(Collected data)
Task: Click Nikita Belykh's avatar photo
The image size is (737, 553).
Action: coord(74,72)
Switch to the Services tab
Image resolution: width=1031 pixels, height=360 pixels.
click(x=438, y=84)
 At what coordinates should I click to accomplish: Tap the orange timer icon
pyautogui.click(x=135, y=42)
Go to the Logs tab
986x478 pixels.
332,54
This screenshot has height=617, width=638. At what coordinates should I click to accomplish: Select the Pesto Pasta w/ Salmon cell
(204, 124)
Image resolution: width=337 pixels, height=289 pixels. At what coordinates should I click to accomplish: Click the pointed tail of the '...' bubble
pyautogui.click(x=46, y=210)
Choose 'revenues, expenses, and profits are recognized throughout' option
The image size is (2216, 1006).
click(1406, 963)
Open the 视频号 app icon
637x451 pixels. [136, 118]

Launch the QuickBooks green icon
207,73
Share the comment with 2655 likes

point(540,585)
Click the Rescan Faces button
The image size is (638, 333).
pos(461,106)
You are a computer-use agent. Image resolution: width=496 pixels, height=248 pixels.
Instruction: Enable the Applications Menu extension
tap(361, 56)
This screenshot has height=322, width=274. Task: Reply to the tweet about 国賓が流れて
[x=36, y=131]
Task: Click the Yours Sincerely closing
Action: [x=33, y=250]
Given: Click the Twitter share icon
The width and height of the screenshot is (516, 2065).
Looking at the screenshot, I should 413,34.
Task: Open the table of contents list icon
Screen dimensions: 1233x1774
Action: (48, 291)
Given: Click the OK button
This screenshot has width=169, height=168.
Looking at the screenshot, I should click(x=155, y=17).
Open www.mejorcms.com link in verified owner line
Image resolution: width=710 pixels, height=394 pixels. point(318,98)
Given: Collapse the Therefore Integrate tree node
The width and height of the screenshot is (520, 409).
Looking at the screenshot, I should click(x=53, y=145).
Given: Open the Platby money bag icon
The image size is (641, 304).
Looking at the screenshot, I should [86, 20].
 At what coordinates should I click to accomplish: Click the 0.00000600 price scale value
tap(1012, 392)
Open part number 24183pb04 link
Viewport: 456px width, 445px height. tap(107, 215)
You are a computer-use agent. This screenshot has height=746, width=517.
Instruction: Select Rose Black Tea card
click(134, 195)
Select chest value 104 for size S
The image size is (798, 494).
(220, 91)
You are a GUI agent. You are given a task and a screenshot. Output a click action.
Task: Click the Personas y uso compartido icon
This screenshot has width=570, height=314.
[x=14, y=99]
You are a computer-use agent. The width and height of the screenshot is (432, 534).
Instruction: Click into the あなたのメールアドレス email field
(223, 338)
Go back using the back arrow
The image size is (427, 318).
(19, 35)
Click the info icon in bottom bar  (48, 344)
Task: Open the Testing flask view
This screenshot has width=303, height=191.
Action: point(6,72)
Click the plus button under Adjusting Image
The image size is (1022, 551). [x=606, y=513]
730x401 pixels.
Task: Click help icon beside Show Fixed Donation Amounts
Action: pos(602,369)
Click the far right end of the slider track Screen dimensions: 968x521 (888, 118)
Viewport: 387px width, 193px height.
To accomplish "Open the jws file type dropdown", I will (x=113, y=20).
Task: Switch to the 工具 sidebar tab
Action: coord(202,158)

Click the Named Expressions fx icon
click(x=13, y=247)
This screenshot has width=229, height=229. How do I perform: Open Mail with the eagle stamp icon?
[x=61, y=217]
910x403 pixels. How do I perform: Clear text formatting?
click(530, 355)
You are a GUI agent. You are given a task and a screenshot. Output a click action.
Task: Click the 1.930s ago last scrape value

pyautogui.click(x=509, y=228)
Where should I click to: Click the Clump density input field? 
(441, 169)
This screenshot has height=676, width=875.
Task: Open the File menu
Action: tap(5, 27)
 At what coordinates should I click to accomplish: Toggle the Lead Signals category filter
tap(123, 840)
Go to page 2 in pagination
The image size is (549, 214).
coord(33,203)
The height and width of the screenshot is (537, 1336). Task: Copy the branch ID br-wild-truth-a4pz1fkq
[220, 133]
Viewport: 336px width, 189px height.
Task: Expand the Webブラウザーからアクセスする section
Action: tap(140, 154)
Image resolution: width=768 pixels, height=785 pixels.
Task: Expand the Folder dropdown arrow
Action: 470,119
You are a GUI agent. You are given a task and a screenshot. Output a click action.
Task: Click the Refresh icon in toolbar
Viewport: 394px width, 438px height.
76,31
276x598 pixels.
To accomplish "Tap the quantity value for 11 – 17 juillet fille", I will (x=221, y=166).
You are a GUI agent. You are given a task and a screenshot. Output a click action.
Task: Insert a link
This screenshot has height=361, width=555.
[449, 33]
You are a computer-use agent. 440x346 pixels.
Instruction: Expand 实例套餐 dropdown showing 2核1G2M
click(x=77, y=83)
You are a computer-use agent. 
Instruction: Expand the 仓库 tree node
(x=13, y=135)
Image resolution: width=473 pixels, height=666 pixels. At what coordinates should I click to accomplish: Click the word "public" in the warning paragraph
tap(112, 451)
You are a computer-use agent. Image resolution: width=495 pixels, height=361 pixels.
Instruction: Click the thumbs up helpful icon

Exercise: The answer must be the full data, repeated word for word.

Written solution:
Task: Click Nikita Belykh's avatar photo
The image size is (737, 553).
Action: coord(74,72)
Switch to the Services tab
Image resolution: width=1031 pixels, height=360 pixels.
click(x=438, y=84)
 At what coordinates should I click to accomplish: Tap the orange timer icon
pyautogui.click(x=135, y=42)
Go to the Logs tab
986x478 pixels.
332,54
This screenshot has height=617, width=638. At what coordinates should I click to accomplish: Select the Pesto Pasta w/ Salmon cell
(204, 124)
Image resolution: width=337 pixels, height=289 pixels. At what coordinates should I click to accomplish: Click the pointed tail of the '...' bubble
pyautogui.click(x=46, y=210)
Choose 'revenues, expenses, and profits are recognized throughout' option
The image size is (2216, 1006).
click(1406, 963)
Open the 视频号 app icon
637x451 pixels. [136, 118]

Launch the QuickBooks green icon
207,73
Share the comment with 2655 likes

point(540,585)
Click the Rescan Faces button
The image size is (638, 333).
pos(461,106)
You are a computer-use agent. Image resolution: width=496 pixels, height=248 pixels.
Instruction: Enable the Applications Menu extension
tap(361, 56)
This screenshot has height=322, width=274. Task: Reply to the tweet about 国賓が流れて
[x=36, y=131]
Task: Click the Yours Sincerely closing
Action: [x=33, y=250]
Given: Click the Twitter share icon
The width and height of the screenshot is (516, 2065).
Looking at the screenshot, I should 413,34.
Task: Open the table of contents list icon
Screen dimensions: 1233x1774
Action: (48, 291)
Given: Click the OK button
This screenshot has width=169, height=168.
Looking at the screenshot, I should click(x=155, y=17).
Open www.mejorcms.com link in verified owner line
Image resolution: width=710 pixels, height=394 pixels. point(318,98)
Given: Collapse the Therefore Integrate tree node
The width and height of the screenshot is (520, 409).
Looking at the screenshot, I should click(x=53, y=145).
Given: Open the Platby money bag icon
The image size is (641, 304).
Looking at the screenshot, I should [86, 20].
 At what coordinates should I click to accomplish: Click the 0.00000600 price scale value
tap(1012, 392)
Open part number 24183pb04 link
Viewport: 456px width, 445px height. tap(107, 215)
You are a computer-use agent. This screenshot has height=746, width=517.
Instruction: Select Rose Black Tea card
click(134, 195)
Select chest value 104 for size S
The image size is (798, 494).
(220, 91)
You are a GUI agent. You are given a task and a screenshot. Output a click action.
Task: Click the Personas y uso compartido icon
This screenshot has width=570, height=314.
[x=14, y=99]
You are a computer-use agent. The width and height of the screenshot is (432, 534).
Instruction: Click into the あなたのメールアドレス email field
(223, 338)
Go back using the back arrow
The image size is (427, 318).
(19, 35)
Click the info icon in bottom bar  (48, 344)
Task: Open the Testing flask view
This screenshot has width=303, height=191.
Action: point(6,72)
Click the plus button under Adjusting Image
The image size is (1022, 551). [x=606, y=513]
730x401 pixels.
Task: Click help icon beside Show Fixed Donation Amounts
Action: pos(602,369)
Click the far right end of the slider track Screen dimensions: 968x521 (888, 118)
Viewport: 387px width, 193px height.
To accomplish "Open the jws file type dropdown", I will (x=113, y=20).
Task: Switch to the 工具 sidebar tab
Action: coord(202,158)

Click the Named Expressions fx icon
click(x=13, y=247)
This screenshot has width=229, height=229. How do I perform: Open Mail with the eagle stamp icon?
[x=61, y=217]
910x403 pixels. How do I perform: Clear text formatting?
click(530, 355)
You are a GUI agent. You are given a task and a screenshot. Output a click action.
Task: Click the 1.930s ago last scrape value

pyautogui.click(x=509, y=228)
Where should I click to: Click the Clump density input field? 
(441, 169)
This screenshot has height=676, width=875.
Task: Open the File menu
Action: tap(5, 27)
 At what coordinates should I click to accomplish: Toggle the Lead Signals category filter
tap(123, 840)
Go to page 2 in pagination
The image size is (549, 214).
coord(33,203)
The height and width of the screenshot is (537, 1336). Task: Copy the branch ID br-wild-truth-a4pz1fkq
[220, 133]
Viewport: 336px width, 189px height.
Task: Expand the Webブラウザーからアクセスする section
Action: tap(140, 154)
Image resolution: width=768 pixels, height=785 pixels.
Task: Expand the Folder dropdown arrow
Action: 470,119
You are a GUI agent. You are given a task and a screenshot. Output a click action.
Task: Click the Refresh icon in toolbar
Viewport: 394px width, 438px height.
76,31
276x598 pixels.
To accomplish "Tap the quantity value for 11 – 17 juillet fille", I will (x=221, y=166).
You are a GUI agent. You are given a task and a screenshot. Output a click action.
Task: Insert a link
This screenshot has height=361, width=555.
[449, 33]
You are a computer-use agent. 440x346 pixels.
Instruction: Expand 实例套餐 dropdown showing 2核1G2M
click(x=77, y=83)
You are a computer-use agent. 
Instruction: Expand the 仓库 tree node
(x=13, y=135)
Image resolution: width=473 pixels, height=666 pixels. At what coordinates should I click to accomplish: Click the word "public" in the warning paragraph
tap(112, 451)
You are a computer-use agent. Image resolution: width=495 pixels, height=361 pixels.
Instruction: Click the thumbs up helpful icon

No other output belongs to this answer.